> EXTRACT PROVIDED
He has some pieces I'd call neoclassical before there time, e.g the septet with trumpet and in a way also the ironic Carnaval of animals.


----------



## RobertJTh (Sep 19, 2021)

All five are great, fun music, very well structured and with captivating melodies and textures. One shouldn't compare them to the big, serious efforts of composers working in the German tradition. His concertos follow the example of Mozart, something that Saint-Saens himself acknowledged at some point, if I remember correctly. Light, divertimento-like, but never shallow.
And let's not forget that no. 4 is a pretty serious piece that's heavily influenced by Liszt and the German tradition. It's a unique mix of french elegance and German workmanship.

All 5 are wonderful works, including #1, which is one of S-S's most delightful early works. It has all the elements of his later style already.
#3 seems underrated and underplayed too, which is surprising because it's a brilliant piece that's just as attractive as 2, 4 or 5. People criticize it for having a shallow and vulgar finale, but that didn't stop #2 from becoming the most popular of the five. Also, people who say that should stop hating fun.

#5 is probably the most sublime, mature and "deep", I think it's one of the most successful early 20th century piano concertos, and a synthesis of everything that Saint-Saens did so well.


----------



## Judith (Nov 11, 2015)

Rogerx said:


> Underrated by whom, I play spin all frequently.


Never hear it on radio or seen it performed in concerts!


----------



## DaveM (Jun 29, 2015)

I do know that Saint-Saens was popular in the 1970s. Vox put out these Vox boxes: The complete works for Piano and Orchestra. The complete works for Piano. The complete works for Violin and Orchestra and Cello and Cello and Orchestra. I believe these are available as MP3s on Amazon. Great value!


----------



## SONNET CLV (May 31, 2014)

One of my still favorite vinyl discs from way back is a recording of Saint-Saens' "Egyptian" Concerto with Sviatoslav Richter:









That, I would venture, is a "classic" recording.

The following box set (released in August of this year) might interest fans of the Frenchman, one of whom is I:


----------



## DaveM (Jun 29, 2015)

> EXERCISE TASK 1
Retype the part of the Saint-Saens forum thread from "He has some" up to and including "(Sep 19, 2021)".
The forum thread and the records that follow it come from unrelated sources.

> WORKING DATA

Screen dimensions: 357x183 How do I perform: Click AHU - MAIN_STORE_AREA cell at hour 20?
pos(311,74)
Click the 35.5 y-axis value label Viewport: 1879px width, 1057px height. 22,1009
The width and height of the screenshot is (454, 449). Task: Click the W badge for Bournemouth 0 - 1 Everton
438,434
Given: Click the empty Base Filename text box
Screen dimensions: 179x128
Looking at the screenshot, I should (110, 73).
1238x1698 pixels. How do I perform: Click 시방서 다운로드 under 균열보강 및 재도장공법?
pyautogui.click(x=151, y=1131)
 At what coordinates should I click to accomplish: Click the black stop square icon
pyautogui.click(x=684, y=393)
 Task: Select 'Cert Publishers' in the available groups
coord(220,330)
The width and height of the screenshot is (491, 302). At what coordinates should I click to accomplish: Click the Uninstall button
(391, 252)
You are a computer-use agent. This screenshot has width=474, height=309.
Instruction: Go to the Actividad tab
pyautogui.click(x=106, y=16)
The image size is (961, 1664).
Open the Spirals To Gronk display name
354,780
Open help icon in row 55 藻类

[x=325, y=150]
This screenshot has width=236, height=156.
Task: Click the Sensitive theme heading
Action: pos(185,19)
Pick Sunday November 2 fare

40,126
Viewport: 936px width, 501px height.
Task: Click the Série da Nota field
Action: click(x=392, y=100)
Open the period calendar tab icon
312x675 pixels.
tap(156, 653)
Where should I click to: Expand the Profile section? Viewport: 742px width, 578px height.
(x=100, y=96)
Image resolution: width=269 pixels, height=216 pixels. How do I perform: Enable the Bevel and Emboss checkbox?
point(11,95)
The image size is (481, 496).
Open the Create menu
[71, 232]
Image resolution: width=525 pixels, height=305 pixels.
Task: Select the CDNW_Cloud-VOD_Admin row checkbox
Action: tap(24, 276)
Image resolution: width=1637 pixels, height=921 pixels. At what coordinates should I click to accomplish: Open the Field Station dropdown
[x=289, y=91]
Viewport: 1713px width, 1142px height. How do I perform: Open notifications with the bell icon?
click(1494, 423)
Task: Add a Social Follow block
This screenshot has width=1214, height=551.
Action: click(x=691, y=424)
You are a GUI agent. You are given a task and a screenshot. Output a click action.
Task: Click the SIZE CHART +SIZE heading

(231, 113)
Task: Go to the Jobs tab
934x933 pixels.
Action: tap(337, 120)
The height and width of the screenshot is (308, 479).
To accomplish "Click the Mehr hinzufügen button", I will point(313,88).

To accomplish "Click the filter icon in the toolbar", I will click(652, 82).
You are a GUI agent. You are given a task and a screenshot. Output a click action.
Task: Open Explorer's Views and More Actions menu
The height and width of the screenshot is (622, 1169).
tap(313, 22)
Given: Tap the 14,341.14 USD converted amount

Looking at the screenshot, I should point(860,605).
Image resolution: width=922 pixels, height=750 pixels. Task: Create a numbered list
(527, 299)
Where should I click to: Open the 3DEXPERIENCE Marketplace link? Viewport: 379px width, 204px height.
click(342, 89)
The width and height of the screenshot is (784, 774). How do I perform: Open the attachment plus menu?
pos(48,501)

> EXERCISE TASK 2
In the records, update the lines from the one with "The height and width of the screenshot is (308, 479)." up to and including the last line, putting "bulleted list" in place of "numbered list" and leaving everything else unchanged. Return only those lines.

> WRITTEN SOLUTION 1
He has some pieces I'd call neoclassical before there time, e.g the septet with trumpet and in a way also the ironic Carnaval of animals.


----------



## RobertJTh (Sep 19, 2021)

> WRITTEN SOLUTION 2
The height and width of the screenshot is (308, 479).
To accomplish "Click the Mehr hinzufügen button", I will point(313,88).

To accomplish "Click the filter icon in the toolbar", I will click(652, 82).
You are a GUI agent. You are given a task and a screenshot. Output a click action.
Task: Open Explorer's Views and More Actions menu
The height and width of the screenshot is (622, 1169).
tap(313, 22)
Given: Tap the 14,341.14 USD converted amount

Looking at the screenshot, I should point(860,605).
Image resolution: width=922 pixels, height=750 pixels. Task: Create a bulleted list
(527, 299)
Where should I click to: Open the 3DEXPERIENCE Marketplace link? Viewport: 379px width, 204px height.
click(342, 89)
The width and height of the screenshot is (784, 774). How do I perform: Open the attachment plus menu?
pos(48,501)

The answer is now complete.